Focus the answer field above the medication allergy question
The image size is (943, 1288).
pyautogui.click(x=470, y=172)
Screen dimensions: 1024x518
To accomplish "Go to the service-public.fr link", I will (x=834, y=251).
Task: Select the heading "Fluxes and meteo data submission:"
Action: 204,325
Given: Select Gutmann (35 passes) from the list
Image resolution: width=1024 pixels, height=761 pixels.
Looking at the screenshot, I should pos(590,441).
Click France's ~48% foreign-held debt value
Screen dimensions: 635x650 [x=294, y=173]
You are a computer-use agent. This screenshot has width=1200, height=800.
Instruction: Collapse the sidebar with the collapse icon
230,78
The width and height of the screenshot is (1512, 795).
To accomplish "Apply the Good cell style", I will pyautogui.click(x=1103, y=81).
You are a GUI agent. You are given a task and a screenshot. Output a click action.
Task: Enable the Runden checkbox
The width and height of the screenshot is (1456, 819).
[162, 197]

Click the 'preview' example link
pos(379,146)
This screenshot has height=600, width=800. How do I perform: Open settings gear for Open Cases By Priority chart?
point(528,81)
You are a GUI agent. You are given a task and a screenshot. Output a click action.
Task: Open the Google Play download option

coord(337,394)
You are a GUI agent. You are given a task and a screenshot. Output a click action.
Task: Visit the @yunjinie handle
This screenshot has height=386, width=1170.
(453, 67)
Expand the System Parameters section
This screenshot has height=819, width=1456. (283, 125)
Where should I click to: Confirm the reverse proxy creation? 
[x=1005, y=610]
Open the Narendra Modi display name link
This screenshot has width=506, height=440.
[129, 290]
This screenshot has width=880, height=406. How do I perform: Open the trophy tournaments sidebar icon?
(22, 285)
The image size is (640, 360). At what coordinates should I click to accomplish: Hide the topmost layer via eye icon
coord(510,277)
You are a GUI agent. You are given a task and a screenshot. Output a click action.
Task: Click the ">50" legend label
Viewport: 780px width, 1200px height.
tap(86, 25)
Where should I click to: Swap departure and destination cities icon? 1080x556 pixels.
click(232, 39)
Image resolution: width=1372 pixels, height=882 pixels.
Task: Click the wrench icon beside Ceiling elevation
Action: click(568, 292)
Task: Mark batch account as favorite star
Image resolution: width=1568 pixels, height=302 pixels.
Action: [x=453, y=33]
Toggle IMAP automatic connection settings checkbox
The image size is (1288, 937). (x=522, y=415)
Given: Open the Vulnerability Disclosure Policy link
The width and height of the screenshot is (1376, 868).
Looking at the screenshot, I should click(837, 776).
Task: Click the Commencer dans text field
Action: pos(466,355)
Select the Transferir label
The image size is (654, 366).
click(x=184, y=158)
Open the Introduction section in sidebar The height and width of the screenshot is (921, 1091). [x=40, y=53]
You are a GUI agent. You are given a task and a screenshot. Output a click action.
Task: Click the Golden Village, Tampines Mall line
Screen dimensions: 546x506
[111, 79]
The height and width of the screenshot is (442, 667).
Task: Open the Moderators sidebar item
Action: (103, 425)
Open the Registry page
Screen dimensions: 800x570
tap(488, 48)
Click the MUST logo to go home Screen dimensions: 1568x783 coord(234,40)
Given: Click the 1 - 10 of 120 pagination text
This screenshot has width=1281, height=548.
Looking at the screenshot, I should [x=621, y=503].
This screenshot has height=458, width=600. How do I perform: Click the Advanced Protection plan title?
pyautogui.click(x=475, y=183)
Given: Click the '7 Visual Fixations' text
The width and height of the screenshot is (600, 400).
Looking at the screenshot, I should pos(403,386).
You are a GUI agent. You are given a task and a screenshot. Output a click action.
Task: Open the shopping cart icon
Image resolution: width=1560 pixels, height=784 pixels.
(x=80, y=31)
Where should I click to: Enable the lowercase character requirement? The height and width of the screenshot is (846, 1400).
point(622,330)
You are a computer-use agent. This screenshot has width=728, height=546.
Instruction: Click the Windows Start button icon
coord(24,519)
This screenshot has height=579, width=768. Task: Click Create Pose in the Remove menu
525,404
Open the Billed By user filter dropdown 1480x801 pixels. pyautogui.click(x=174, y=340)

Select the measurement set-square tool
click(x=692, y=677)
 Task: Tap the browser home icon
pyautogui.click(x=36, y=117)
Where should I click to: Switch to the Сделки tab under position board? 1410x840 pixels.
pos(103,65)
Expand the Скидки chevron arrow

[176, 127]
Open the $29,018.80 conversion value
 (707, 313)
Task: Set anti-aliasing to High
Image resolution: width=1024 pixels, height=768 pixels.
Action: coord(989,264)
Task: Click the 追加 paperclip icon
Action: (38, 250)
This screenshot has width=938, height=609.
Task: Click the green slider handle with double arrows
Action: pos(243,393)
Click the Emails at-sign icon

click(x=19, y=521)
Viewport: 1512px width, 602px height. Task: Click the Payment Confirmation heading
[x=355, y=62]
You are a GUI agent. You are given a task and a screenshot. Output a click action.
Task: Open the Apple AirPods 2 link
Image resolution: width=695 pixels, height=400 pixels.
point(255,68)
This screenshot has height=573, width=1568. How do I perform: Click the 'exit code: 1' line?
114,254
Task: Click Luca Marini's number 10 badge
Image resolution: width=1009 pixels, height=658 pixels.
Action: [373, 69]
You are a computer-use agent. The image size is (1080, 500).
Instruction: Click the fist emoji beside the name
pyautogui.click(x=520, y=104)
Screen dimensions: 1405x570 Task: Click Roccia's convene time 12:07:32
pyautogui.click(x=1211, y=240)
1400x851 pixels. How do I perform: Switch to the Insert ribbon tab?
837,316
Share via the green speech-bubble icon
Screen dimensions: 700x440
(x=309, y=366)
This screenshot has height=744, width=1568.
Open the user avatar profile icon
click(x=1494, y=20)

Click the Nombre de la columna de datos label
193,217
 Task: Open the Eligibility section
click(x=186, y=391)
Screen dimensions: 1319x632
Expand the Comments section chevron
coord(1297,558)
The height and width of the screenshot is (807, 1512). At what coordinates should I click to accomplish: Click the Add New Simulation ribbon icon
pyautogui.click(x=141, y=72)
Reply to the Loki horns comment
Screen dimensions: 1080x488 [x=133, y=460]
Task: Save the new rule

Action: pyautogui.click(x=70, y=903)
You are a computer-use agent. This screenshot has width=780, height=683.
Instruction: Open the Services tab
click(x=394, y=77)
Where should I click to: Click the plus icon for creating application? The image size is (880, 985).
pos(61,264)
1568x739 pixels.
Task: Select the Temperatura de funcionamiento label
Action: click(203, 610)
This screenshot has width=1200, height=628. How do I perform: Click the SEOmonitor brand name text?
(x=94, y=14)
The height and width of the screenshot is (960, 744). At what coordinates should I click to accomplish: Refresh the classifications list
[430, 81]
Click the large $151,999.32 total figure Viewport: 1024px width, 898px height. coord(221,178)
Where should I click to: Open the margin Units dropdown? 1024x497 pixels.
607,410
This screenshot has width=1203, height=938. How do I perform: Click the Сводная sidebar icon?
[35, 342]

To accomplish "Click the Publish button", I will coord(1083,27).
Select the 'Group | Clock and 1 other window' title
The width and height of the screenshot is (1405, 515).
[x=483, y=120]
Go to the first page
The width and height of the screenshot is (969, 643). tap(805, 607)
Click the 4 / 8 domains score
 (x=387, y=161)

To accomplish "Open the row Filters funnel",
━━━━━━━━━━━━━━━━━━━━
### [AIM OF THE TASK]
Lines with "computer": return each one from the data above.

### [TASK SOLUTION]
You are a computer-use agent. This screenshot has width=1200, height=800.
You are a computer-use agent. This screenshot has width=728, height=546.
You are a computer-use agent. The image size is (1080, 500).
You are a computer-use agent. This screenshot has width=780, height=683.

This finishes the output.